9-Man spotlights the uniquely Chinese-American sport of 9-man, an eighty-year old variant of volleyball popular in the southern Chinese city of Toisan and surrounding region as well as in Chinatowns throughout North America.
As a documentary, 9-Man is richly layered. Although a film about a virtually unknown sport with deep roots in Chinese American history runs the risk of being unwatchably dry, 9-Man is instead a surprisingly funny, sharp and nuanced conversation about contemporary Asian Americana.

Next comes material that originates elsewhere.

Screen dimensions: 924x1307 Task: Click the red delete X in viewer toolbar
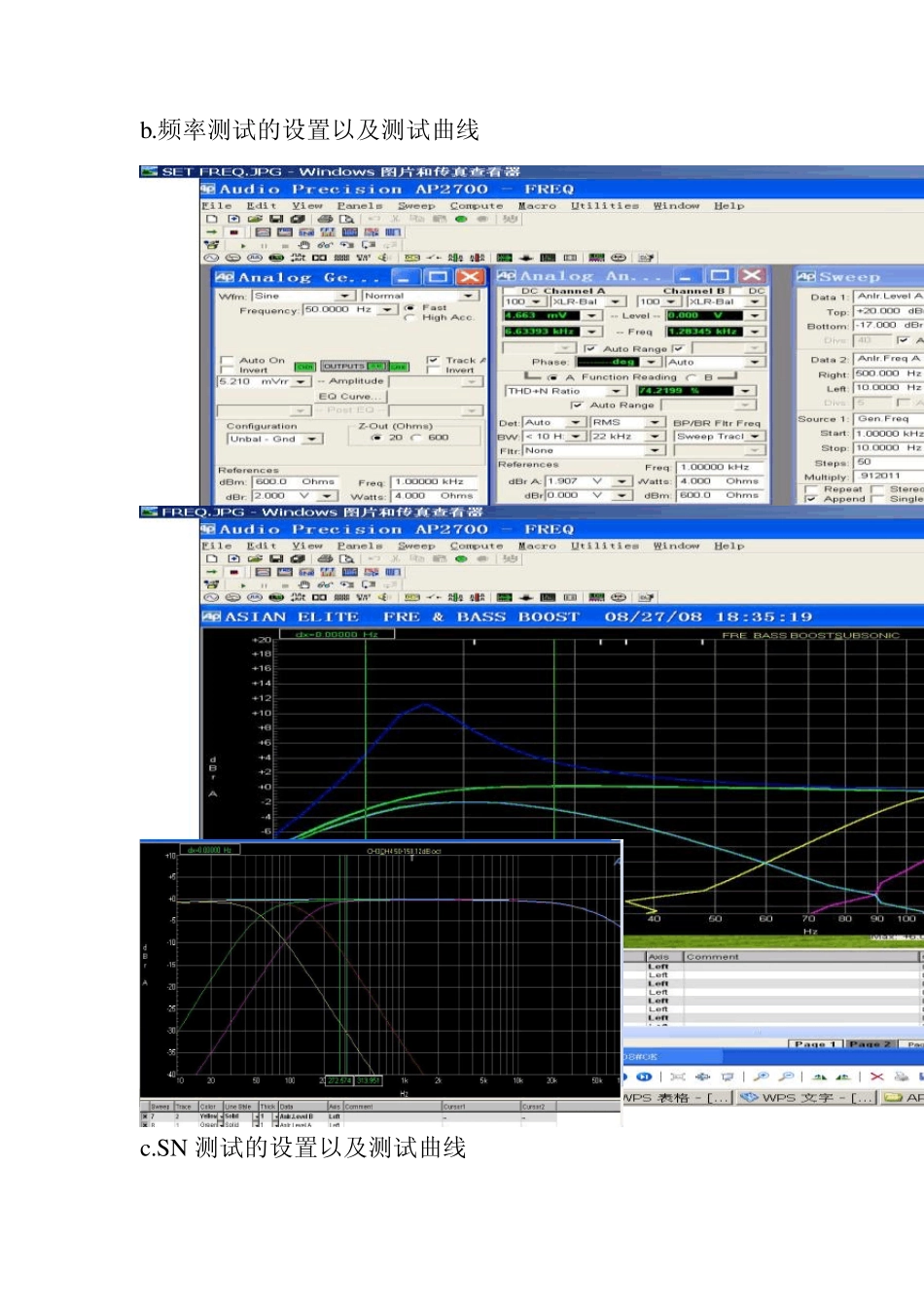[876, 1077]
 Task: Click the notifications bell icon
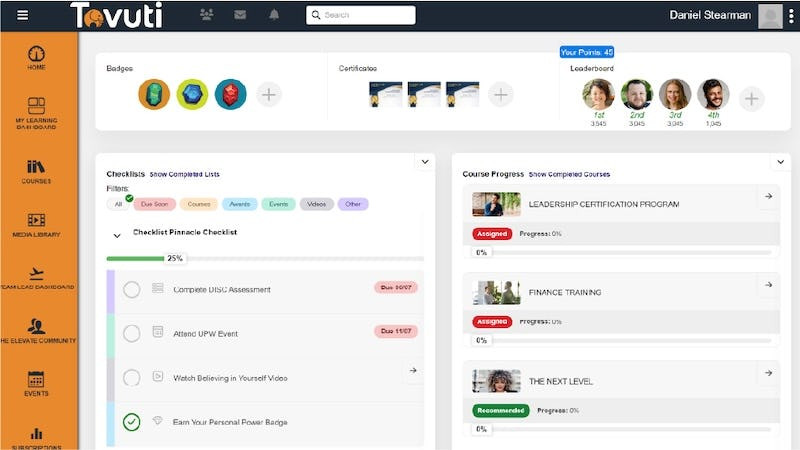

Film-maker Ursula Liang (@ursulaliang), whose background is in sports journalism, allows 9-Man to tell its story through intimate conversations with several 9-Man players, each amateur athletes who fully dedicate their summers to training as part of the sports’ four more competitive teams: the Boston Knights, the Boston Freemasons, the D.C. CYC, and the Toronto Connex. Each team is hoping to win the annual Nationals tournament, a Labour Day weekend contest that thus far been dominated by the San Francisco Westcoast, a self-professed ringer team consisting mostly of professional (6-Man) volleyball players who aren’t really part of the 9-Man culture or community.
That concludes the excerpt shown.